ALS mutant SOD1 has been shown to directly interact with the 19S regulatory subunits of the proteasome, which could contribute to the observed proteasomal inhibition seen in multiple models of ALS (Urushitani et al., 2002; Kabashi et al., 2004; Cheroni et al., 2005, 2009). Furthermore, reduced expression of UPS components in the spinal cord of SOD1G93A transgenic mice has been reported (Basso et al., 2009; Marino et al., 2015), and ALS mutant SOD1 itself is poly-ubiquitinated and cleared by the proteasome (Niwa et al., 2002; Urushitani et al., 2004). Possibly, age-related reductions in UPS activity or high demand, leads to the formation of cytotoxic mutant SOD1 inclusions (Kitamura et al., 2014).

Other familial ALS-associated proteins also support the role of a defective UPS in the development of ALS. In addition to its role in ERAD and ER stress discussed above, VCP is involved in substrate delivery to the proteasome (Dai and Li, 2001; Meyer and Weihl, 2014) and regulation of proteasome activity (Wojcik et al., 2004; Clemen et al., 2015). ALS-associated missense mutations in VCP have been shown to disrupt VCP-proteasome interaction, possibly resulting in defective proteasomal clearance of ubiquitinated proteins resulting in aggregation (Barthelme et al., 2015).

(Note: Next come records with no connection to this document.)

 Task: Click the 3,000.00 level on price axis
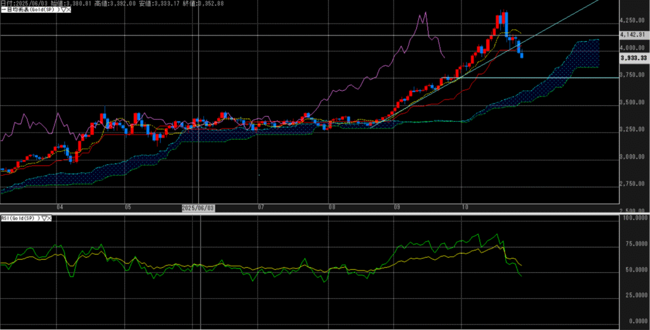click(x=633, y=157)
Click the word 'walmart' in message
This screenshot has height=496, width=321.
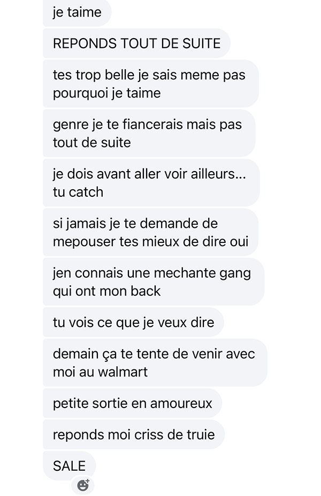pyautogui.click(x=123, y=372)
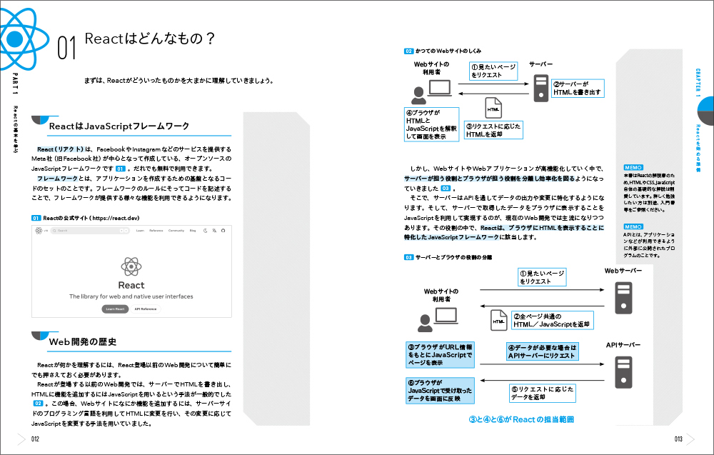The height and width of the screenshot is (455, 714).
Task: Click the HTML file icon in diagram 02
Action: [493, 107]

Mutations in UBQLN2 which encodes the ubiquitin-like protein, ubiquilin-2, are associated with X-linked ALS and ALS-dementia (Deng et al., 2011). Ubiquilin-2 is a member of the ubiquilin family, which regulates the degradation of ubiquitinated proteins. Patients with ubiquilin-2 mutations display the classical ALS-associated ubiquitinated protein aggregates, which, interestingly, are also positive for ubiquilin-2 (Deng et al., 2011). Like VCP, ubiquilin-2 is able to bind poly-ubiquitin chains and aids in substrate delivery to the proteasome (Ko et al., 2004). ALS-associated ubiquilin-2 mutants are defective in proteasome binding, resulting in defective substrate delivery to the proteasome and the accumulation of poly-ubiquitinated proteasome substrates (Chang and Monteiro, 2015). Ubiquilin-2 has also been implicated in an autophagy independent pathway that clears protein aggregates via the proteasome. In this pathway, ubiquilin-2 shuttles Hsp70-bound aggregated proteins to the proteasome to allow degradation. ALS mutant ubiquilin-2 has lost the ability to bind to Hsp70 and this sensitizes cells to protein stress (Hjerpe et al., 2016).

As discussed above, ALS mutant VAPB is linked with ER stress and defective UPR. However, there is also evidence that ALS mutant VAPB may impair the UPS. VAPBP56S is found in cytoplasmic aggregates, which by itself could be an indication of defective proteasome function (Suzuki et al., 2009; Moumen et al., 2011). Expression of mutant VAPBP56S in cells promotes the formation of ubiquitinated aggregates, as well as the accumulation of other proteasomal substrates (Chen et al., 2010; Moumen et al., 2011). Similarly, ubiquitinated inclusions have been found in the spinal cord motor neurons of VAPBP56S transgenic mice (Tudor et al., 2010). Furthermore, mutant VAPBP56S has been demonstrated to interact with the 20S subunit of the proteasome, suggesting proteasome sequestering and trapping, and therefore UPS dysfunction, could be a contributing factor in ALS8 (Moumen et al., 2011).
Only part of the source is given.